Question
When will traffic at the Strait of Hormuz return to normal? [Subquestion: Before Jul 1, 2026]
The resolution of this market depends on the IMF PortWatch 7-day moving average of transit calls exceeding 60 before July 1, 2026. This requires a sharp, sustained acceleration in traffic—amounting to more than 420 transits over a single 7-day window—with only 11 days remaining until the deadline.
Recent IMF PortWatch data underscores the magnitude of the hurdle. The 7-day moving average was just 2.57 as of June 14 en.macromicro.me, representing a greater than 95% collapse from pre-war norms. While there has been a positive shift following a U.S.-Iran interim deal framework, with approximately 25 commercial vessels crossing on June 18 cnn.com including several Saudi-flagged supertankers reuters.com, this volume remains far below the necessary pace.
Evidence suggests the recovery will be heavily rate-limited by logistical and security constraints rather than an immediate return to normal. Expert estimates project traffic to reach only roughly 40-50 ships per day within 30 days cnbc.com. Clearing the approximate 500-ship backlog is expected to take around a month, with a return to pre-war levels taking roughly 8 weeks nypost.com.
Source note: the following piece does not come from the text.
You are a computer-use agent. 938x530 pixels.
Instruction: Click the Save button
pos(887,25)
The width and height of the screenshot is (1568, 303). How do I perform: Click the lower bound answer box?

Industry experts caution that mine clearance could require 40-50 days to complete safely reuters.com, and the sudden cancellation of U.S.-Iran talks on June 19 reuters.com introduces added political fragility.
For the 7-day moving average to exceed 60 by July 1, daily transits would need to surge to 70-100+ almost immediately and sustain that level. While an unexpected rush of backlogged ships, a rapid normalization of AIS broadcasting, or minor data reporting anomalies keep the possibility above zero, the sheer mechanical difficulty of raising a lagging 7-day average from single digits to over 60 in under two weeks makes this highly improbable.